Dopo la denuncia alla magistratura presentata dalle associazioni ambientaliste, ecco la proposta del segretario cittadino del Pd: un confronto sull’uso dei beni archeologici.
Il segretario cittadino del Pd interviene nella polemica sugli scavi al Novi Sad e propone di aprire un dibattito culturale su cosa vogliamo fare di quanto gli scavi, da alcuni anni, stanno restituendo alla nostra città. Ecco il suo intervento
Prima i fatti. Camminiamo su un tesoro: Mutina, la Modena romana. Non lo scopriamo oggi. Ogni volta che si scava “a fondo” a Modena si trova qualcosa, da secoli. Dunque non deve destare sorpresa che avvenga anche per gli scavi del parcheggio al Novi Sad. Un’area che si trova fuori dalla zona di maggior rischio archeologico, ma che alcuni indizi (risalenti proprio agli scavi fatti per costruire la antica Cittadella, attorno al 1630) fanno pensare fosse attraversata da una strada che da Modena raggiungeva Verona.
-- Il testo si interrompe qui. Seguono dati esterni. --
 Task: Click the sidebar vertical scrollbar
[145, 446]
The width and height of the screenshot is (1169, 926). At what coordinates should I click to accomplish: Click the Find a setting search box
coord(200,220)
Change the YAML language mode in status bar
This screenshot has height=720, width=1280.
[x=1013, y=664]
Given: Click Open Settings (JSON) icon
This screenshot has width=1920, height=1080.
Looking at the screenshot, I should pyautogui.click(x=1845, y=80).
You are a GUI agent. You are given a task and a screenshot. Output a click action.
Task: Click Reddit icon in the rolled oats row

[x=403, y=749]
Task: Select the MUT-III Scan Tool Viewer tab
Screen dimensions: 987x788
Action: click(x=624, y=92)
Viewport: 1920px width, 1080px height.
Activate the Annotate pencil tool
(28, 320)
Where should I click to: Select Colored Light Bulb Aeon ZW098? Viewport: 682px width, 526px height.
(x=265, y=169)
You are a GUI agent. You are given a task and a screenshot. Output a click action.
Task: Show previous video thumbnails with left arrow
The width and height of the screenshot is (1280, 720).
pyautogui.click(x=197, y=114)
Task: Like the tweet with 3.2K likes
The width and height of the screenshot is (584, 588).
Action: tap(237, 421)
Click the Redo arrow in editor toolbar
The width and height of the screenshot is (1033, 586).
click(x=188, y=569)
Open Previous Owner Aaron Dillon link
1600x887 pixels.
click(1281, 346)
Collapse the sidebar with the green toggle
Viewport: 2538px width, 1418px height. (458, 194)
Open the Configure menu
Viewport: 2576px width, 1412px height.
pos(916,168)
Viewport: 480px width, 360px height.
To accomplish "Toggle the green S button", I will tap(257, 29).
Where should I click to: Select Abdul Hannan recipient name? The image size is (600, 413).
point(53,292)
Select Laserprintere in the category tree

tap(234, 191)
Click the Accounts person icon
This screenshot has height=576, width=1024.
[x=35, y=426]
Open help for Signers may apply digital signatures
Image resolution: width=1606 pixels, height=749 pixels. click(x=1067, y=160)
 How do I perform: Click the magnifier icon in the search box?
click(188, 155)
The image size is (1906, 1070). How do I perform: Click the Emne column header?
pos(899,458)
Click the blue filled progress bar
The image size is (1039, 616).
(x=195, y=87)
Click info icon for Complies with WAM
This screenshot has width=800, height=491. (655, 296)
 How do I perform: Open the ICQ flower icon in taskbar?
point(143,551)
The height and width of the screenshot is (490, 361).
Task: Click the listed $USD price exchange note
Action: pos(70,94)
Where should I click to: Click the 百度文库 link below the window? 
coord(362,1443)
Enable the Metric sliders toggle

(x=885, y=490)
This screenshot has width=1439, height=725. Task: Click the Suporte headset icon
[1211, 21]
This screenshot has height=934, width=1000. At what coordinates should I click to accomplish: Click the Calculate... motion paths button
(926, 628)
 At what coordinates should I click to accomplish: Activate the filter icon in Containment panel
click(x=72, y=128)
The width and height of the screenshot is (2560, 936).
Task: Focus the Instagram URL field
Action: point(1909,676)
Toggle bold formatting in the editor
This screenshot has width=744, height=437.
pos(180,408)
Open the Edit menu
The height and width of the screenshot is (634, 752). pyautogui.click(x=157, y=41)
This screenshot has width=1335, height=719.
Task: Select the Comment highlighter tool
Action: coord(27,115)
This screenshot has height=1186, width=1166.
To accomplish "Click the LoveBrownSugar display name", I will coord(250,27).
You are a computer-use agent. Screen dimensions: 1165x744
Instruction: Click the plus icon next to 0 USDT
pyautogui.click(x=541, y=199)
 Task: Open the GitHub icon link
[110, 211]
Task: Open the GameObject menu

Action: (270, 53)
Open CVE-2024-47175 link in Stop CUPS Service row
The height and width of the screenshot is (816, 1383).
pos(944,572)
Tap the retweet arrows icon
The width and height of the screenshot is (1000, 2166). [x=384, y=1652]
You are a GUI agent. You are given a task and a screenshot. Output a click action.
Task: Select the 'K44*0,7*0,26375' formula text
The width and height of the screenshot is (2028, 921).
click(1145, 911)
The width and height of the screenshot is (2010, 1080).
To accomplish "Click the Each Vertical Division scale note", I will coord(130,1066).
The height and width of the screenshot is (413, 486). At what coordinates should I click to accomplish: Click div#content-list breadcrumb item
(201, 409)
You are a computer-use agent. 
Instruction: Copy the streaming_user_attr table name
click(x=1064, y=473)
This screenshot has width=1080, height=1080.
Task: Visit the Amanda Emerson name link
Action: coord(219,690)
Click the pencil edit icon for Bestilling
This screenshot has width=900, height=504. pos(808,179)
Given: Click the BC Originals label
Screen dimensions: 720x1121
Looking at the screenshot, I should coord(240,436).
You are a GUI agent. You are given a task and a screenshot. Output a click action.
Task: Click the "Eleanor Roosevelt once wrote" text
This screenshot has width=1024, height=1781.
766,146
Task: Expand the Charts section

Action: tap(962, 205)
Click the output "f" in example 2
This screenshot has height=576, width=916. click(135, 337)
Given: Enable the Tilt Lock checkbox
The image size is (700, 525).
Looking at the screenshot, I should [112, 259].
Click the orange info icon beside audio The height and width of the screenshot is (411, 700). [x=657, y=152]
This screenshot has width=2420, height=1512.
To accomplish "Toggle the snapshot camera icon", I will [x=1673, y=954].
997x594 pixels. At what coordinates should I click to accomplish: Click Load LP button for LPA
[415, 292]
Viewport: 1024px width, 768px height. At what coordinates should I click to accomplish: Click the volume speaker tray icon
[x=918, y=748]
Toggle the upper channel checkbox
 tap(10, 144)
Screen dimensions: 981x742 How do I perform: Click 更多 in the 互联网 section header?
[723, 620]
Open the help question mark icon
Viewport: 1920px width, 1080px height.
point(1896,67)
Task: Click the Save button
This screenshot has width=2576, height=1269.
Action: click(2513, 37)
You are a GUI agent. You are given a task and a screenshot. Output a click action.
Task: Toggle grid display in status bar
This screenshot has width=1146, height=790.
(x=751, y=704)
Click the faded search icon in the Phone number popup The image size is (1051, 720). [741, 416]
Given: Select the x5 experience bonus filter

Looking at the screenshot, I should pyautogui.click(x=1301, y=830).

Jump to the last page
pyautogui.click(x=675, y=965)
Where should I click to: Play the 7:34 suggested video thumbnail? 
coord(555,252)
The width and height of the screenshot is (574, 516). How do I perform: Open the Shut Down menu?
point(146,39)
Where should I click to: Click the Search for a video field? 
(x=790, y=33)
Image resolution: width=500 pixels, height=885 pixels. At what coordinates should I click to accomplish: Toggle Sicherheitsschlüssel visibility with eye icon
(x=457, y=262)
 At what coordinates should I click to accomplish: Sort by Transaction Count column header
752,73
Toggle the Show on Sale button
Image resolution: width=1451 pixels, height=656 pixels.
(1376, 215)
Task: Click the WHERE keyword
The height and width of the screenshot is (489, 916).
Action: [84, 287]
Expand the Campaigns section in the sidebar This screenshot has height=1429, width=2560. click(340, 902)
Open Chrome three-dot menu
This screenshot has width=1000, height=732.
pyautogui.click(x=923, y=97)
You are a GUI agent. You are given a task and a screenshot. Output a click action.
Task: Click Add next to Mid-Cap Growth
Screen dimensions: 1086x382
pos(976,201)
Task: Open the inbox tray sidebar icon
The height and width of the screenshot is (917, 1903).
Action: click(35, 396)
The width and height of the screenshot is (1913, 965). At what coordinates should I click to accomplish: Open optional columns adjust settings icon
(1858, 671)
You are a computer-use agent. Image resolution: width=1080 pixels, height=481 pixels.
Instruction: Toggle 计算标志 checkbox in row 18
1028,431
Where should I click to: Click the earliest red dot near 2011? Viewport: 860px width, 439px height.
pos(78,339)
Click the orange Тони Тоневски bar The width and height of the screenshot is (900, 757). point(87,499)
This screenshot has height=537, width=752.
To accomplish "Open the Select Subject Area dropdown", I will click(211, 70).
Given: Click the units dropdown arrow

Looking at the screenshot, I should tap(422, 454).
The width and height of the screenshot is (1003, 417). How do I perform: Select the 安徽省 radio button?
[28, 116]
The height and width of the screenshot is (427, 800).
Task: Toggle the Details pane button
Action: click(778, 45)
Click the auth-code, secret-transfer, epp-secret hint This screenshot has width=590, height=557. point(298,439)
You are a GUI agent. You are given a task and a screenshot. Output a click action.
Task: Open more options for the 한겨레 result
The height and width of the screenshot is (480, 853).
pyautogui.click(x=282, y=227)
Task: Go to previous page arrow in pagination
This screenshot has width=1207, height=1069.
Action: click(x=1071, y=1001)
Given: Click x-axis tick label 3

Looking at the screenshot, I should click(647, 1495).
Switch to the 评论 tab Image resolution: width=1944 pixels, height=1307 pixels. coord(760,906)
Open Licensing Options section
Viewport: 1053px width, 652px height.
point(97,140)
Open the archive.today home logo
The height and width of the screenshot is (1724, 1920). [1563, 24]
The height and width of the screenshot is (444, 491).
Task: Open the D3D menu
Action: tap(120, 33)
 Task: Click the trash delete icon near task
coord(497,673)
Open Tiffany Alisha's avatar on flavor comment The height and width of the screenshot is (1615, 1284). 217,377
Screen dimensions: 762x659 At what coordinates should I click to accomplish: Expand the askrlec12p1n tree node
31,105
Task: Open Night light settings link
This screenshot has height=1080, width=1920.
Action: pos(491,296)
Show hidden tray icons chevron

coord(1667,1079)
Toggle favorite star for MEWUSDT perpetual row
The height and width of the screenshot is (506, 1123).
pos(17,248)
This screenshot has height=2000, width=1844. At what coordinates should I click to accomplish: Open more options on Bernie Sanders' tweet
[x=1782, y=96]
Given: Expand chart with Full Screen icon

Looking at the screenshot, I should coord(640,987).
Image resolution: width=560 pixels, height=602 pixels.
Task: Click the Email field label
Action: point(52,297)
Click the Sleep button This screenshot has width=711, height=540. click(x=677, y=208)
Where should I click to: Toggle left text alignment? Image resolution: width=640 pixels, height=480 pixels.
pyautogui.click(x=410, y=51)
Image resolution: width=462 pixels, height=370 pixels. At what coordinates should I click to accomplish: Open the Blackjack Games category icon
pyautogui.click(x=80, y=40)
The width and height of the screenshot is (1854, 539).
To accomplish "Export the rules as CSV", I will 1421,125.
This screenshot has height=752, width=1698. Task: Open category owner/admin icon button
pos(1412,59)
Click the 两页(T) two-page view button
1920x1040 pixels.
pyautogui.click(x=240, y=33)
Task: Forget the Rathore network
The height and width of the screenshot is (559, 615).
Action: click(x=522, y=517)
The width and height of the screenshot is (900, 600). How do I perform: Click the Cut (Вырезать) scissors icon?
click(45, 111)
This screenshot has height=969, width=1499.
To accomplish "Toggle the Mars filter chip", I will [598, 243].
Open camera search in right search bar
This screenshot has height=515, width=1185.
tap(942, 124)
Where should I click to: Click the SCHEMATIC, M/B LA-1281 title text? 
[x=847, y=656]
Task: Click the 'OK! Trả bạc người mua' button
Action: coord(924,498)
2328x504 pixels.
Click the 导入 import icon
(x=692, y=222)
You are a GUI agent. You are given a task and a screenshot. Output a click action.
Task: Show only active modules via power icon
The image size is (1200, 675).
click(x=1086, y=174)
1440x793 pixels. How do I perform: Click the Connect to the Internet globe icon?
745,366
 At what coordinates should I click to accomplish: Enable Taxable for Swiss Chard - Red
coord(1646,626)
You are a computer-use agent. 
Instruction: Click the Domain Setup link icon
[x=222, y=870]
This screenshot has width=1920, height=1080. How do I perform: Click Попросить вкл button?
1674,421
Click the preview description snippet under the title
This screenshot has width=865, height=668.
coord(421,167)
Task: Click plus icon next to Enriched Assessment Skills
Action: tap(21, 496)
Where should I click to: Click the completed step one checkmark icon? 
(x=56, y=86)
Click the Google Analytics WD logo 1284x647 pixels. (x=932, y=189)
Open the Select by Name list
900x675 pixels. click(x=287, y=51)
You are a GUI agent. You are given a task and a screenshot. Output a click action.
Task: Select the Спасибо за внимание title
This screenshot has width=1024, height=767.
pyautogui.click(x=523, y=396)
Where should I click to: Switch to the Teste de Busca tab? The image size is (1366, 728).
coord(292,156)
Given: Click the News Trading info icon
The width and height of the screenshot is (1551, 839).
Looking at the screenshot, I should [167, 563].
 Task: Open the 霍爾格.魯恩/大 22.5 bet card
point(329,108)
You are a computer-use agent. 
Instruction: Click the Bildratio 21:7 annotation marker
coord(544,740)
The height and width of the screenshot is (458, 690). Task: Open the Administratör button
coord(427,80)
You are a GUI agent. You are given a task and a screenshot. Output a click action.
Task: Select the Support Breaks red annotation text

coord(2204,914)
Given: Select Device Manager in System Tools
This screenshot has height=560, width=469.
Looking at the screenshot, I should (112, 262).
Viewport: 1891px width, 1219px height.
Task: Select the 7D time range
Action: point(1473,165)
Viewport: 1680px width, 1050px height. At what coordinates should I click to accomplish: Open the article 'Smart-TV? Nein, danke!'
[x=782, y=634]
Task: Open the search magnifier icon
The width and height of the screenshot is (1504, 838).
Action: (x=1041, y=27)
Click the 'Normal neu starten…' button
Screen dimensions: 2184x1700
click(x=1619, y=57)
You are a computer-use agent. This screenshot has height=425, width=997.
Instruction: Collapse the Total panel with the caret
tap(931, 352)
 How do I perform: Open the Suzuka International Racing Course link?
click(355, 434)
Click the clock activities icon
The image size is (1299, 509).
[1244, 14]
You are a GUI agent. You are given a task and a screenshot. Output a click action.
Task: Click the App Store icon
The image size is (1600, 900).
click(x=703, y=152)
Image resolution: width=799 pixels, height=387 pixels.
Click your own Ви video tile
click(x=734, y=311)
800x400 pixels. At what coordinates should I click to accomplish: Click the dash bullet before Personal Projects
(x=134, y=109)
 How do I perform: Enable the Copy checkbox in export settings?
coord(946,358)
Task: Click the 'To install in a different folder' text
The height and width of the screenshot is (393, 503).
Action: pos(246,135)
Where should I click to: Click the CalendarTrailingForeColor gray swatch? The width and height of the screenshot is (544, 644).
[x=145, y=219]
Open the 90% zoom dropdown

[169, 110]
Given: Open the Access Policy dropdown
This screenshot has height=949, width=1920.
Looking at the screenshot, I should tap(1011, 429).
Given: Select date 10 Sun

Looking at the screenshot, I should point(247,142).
Aspettiamo il parere degli esperti, ma molto probabilmente al Novi Sad l’abbiamo ritrovata. La “Brennero” romana, per dirla così.
Questi i fatti. Adesso alcune considerazioni. Come rapportarci col tesoro romano che abbiamo sotto i piedi? In questa città bisogna scavare o no, e se sì come?
Tutto ciò che possiamo vedere al nostro Museo è sostanzialmente frutto di rinvenimenti occasionali, che in questa città si fanno ogni volta che si scava per costruire qualcosa in zona centro o vicino alla via Emilia. Certo sarebbe bello fare scavi non occasionali, legati a un vero piano archeologico: ma è un sogno, giacché i costi sono insostenibili. Di certo, non pagherebbe il Ministero. E la nostra città dove troverebbe i soldi, di questi tempi? Certo, qualche “saggio” si potrebbe fare in qualche zona libera e “mirata”, come ad esempio sotto l’ex-cinema Italia. Ma nulla più. Dunque, dobbiamo essere contenti che gioielli del passato escano quando – soprattutto con soldi privati – si scava per costruire qualche nuovo edificio. Altrimenti nulla uscirebbe mai dal buio della nostra storia.
In Italia, fortunatamente, ci sono tutte le leggi necessarie a regolare cosa deve avvenire in un cantiere quando si trova un reperto archeologico. Dunque perché creare allarme inutilmente, appena si trova qualcosa? E perché chiedere immediatamente di fermare tutto? Le alternative sono solo due: o si scava e si valorizza quanto trovato, o si ricopre tutto, rinunciando tra l’altro a un’opera pubblica, sperando che in futuro i nostri figli vivano in una società che ha da parte più risorse da dedicare alla cultura. Una mezza utopia, visto come va il mondo. E valorizzare significa sempre trovare soluzioni intelligenti, non ovvie: molte città italiane hanno qui e là un reperto antico a cielo aperto, ma se non è inserito in un percorso significativo, non attira nessuno, anzi attira solo bottigliette e cartacce. Li abbiamo visti tutti, persino a Roma, luoghi così.
Deciderà come giusto la Soprintendenza, sul da farsi. Le leggi e le tutele ci sono. E il Comune le rispetta: tanto è vero che i 24 archeologi che stanno lavorando al Novi Sad li paga il Comune, non certo il Ministero. Che per questa città non investe. Anzi, disinveste, come nel caso-Velasquez.
Ora, in un quadro così, non capiamo perché si debba gridare “al lupo” e mettere in campo addirittura la magistratura, solo perché finalmente si ritrova qualcosa di prezioso per la nostra città. Se a Modena si rinunciasse a scavare dove c’è qualche potenzialità archeologica, non solo avremmo tante aree inutilizzate, ma non avremmo mai rivisto la magnifica ara di Vetilia o gli splendidi arredi domestici trovati sotto al Cinema Capitol: e di Mutina, delle nostre radici, sapremmo molto meno di quello che sappiamo oggi. Avviamo invece un serio dibattito culturale su cosa vogliamo fare di quanto gli scavi, da alcuni anni, stanno restituendo alla nostra città, perché diventino un tesoro turistico e di identità. Creiamo occasioni per parlarne insieme. Non sarebbe questo il regalo più bello che possono farci le nostre associazioni culturali? Non vorremmo mai che, trascinate dalla diatriba politica, finissero per far mancare alla città il loro apporto fondamentale e insostituibile, quello di una elaborazione culturale alta, lungimirante, degna della storia secolare della nostra città.